*** 参考文段 ***
但 tllm 本身是跨机器的，并不需要所有层都在一个进程中，所以这里分离的对象有所不同。这里的 Engine 和 HTTP Server 是在同一个机器上的。而把客户端的 Engine 独立了一个进程。

当然，对于多模态的情况，可能还是需要把 Engine 这部分分离处理，避免占用资源。但由于消息传递暂时不好处理，这部分暂未实现。

CPU 死循环问题

Engine 本身是一个死循环的函数。哪怕在没有任务的时候，一直处于死循环状态，这样会导致 CPU 占用过高。如下所示

async def _generate(self):
    # 死循环，持续从队列中获取数据
    while True:
        # 做一些事情

async def generate_stream(self, request_data: SequenceRequestData):
    # 数据进入到工作队列
    self.prefill_queue.put_nowait(request_data)

    # 等待队列完成
    ...

在 python 的异步队列中有一个 asyncio.Event()。这个事件对象可以用来在多个协程之间传递信号。当一个协程调用了 set() 方法，其他协程调用 wait() 方法就会立即返回。这样就可以实现协程之间的通信。
*** 待查数据 ***
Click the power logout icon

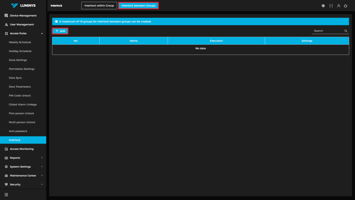tap(345, 6)
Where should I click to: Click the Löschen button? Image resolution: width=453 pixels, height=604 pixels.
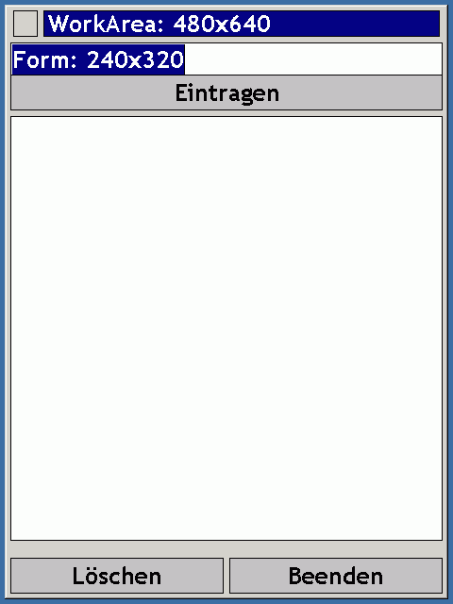(117, 576)
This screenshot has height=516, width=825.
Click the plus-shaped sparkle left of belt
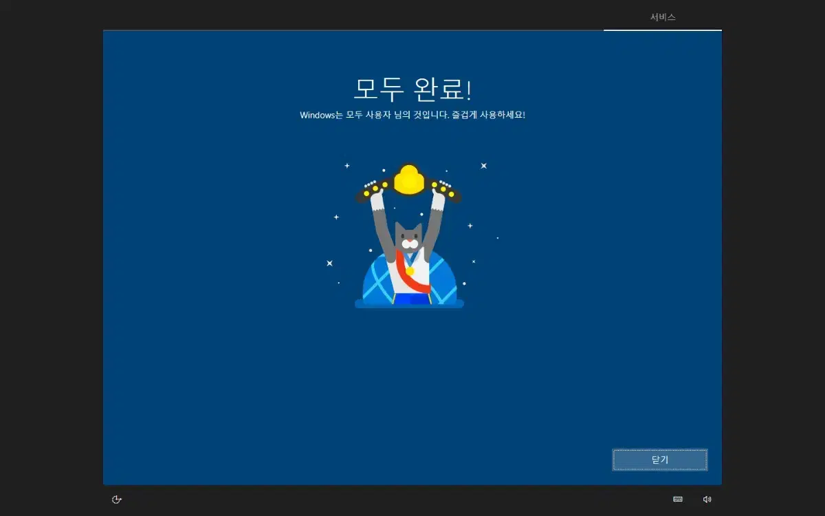pyautogui.click(x=347, y=165)
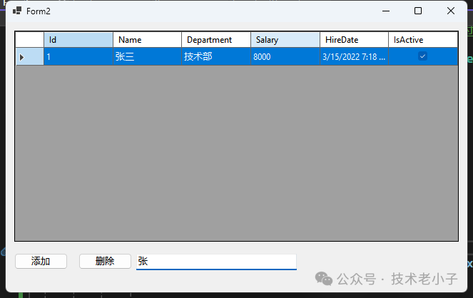Minimize the Form2 window
The image size is (473, 298).
pos(385,11)
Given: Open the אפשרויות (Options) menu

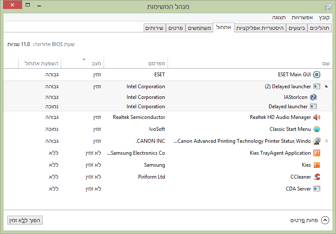Looking at the screenshot, I should [302, 17].
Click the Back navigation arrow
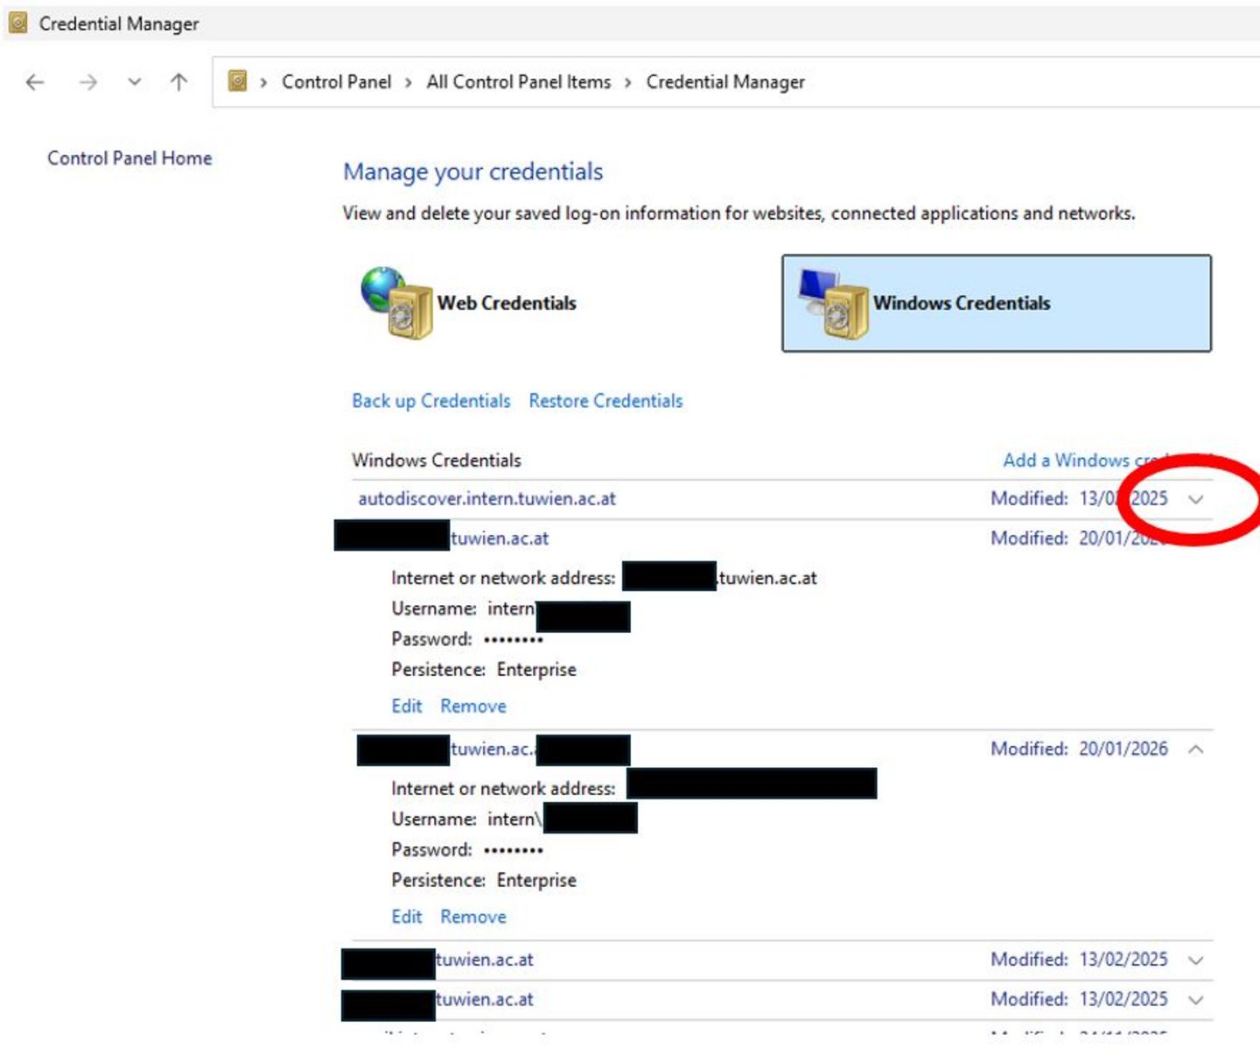Image resolution: width=1260 pixels, height=1056 pixels. (35, 82)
***
-- 操作要求 --
按照上面的参考文段，Engine 在没有任务时还一直处于死循环状态，会导致什么问题？

-- 练习结果 --
会导致 CPU 占用过高。